I don't think I can invest the time for the above at the moment but it should be fairly straightforward. I'll let the Labs team pick it up and I'll be here if any help is needed.

It's high on my radar but Mark asked me to priorize other things (I had just brought it up this week for the sprint). I'll still try to squeeze it in.

There is now a debian package candidate with the required thunk/shim. The code works, but it's likely to packaging itself is insane and needs review.

https://gerrit.wikimedia.org/r/#/admin/projects/operations/debs/nfsd-ldap

The package is built and now lives in the Wikimedia repo. Testing on labstore2001 shows that nfsd succesfully starts with the shim invoked and no visible issues as expected, but not all aspects could be tested with certainty since the box no longer has all the right filesystems.

That said, this gives me good confidence for Monday's switch since - at the very least - nfsd works when started that way and continues to poke LDAP even if nsswitch.conf was temporarily fixed to not do so.

NFS was restarted on labstore1001 and its memory map confirms that the LDAP shim is in place:

7f4c9b5f4000-7f4c9b5f5000 r-xp 00000000 09:00 53870988                   /usr/lib/nfsd-ldap/useldap.so
7f4c9b5f5000-7f4c9b7f4000 ---p 00001000 09:00 53870988                   /usr/lib/nfsd-ldap/useldap.so
7f4c9b7f4000-7f4c9b7f5000 rw-p 00000000 09:00 53870988                   /usr/lib/nfsd-ldap/useldap.so

Last steps are:

  • removing the systemwide LDAP config (keeping just the .conf for the shim)
  • Finally turning base::admin on for the labstores

Change 254881 had a related patch set uploaded (by coren):
Labs: Have fileservers no longer nsswitch to LDAP

https://gerrit.wikimedia.org/r/254881

Change 254881 merged by coren:
Labs: Have fileservers no longer nsswitch to LDAP

https://gerrit.wikimedia.org/r/254881

Change 254885 had a related patch set uploaded (by coren):
Fix nsswitch_use_default to a string

https://gerrit.wikimedia.org/r/254885

Change 254885 merged by coren:
Fix nsswitch_use_default to a string

https://gerrit.wikimedia.org/r/254885

Change 254941 had a related patch set uploaded (by coren):
Fix the script not passing arguments to the binary

https://gerrit.wikimedia.org/r/254941

Change 254941 merged by coren:
Fix the script not passing arguments to the binary

https://gerrit.wikimedia.org/r/254941

labstore* NFS daemons now use the ldap shim and grab group membership information from LDAP regardless of the systemwide setting.

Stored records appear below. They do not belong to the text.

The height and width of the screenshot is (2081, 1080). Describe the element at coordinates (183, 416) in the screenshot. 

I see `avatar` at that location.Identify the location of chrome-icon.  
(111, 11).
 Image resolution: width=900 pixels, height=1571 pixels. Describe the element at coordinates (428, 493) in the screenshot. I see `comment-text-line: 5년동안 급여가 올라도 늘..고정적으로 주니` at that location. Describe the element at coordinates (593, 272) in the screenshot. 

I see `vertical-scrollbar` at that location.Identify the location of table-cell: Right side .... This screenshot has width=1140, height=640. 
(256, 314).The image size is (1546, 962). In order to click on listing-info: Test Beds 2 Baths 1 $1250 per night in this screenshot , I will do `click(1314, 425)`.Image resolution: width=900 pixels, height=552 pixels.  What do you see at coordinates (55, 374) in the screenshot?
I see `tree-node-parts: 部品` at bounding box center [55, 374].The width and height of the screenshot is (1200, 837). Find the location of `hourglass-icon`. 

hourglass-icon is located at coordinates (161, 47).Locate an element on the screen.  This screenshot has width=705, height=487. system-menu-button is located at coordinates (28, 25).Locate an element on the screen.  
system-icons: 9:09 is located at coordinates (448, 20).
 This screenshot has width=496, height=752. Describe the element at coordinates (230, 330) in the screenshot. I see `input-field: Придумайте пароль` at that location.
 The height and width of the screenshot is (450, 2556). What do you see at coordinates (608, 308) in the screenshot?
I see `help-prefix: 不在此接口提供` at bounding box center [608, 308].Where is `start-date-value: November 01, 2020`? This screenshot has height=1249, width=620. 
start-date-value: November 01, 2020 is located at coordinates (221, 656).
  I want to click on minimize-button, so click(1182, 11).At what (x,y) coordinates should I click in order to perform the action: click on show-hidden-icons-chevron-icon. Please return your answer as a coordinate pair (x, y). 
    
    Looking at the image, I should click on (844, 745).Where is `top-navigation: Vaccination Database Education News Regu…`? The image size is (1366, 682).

Left: turn off LDAP in nsswitch.conf (there remains a hiera issue) and enable base::admin

Change 255118 had a related patch set uploaded (by coren):
Labs: remove has_admin override for labs::nfs::fileserver

https://gerrit.wikimedia.org/r/255118

Change 255118 merged by coren:
Labs: remove has_admin override for labs::nfs::fileserver

https://gerrit.wikimedia.org/r/255118

Change 255119 had a related patch set uploaded (by coren):
Labs: remove labstore special case from enforce-users-groups

https://gerrit.wikimedia.org/r/255119

Change 255119 merged by coren:
Labs: remove labstore special case from enforce-users-groups

https://gerrit.wikimedia.org/r/255119

This is done; labstore* hosts are now normal prod servers with base::admin.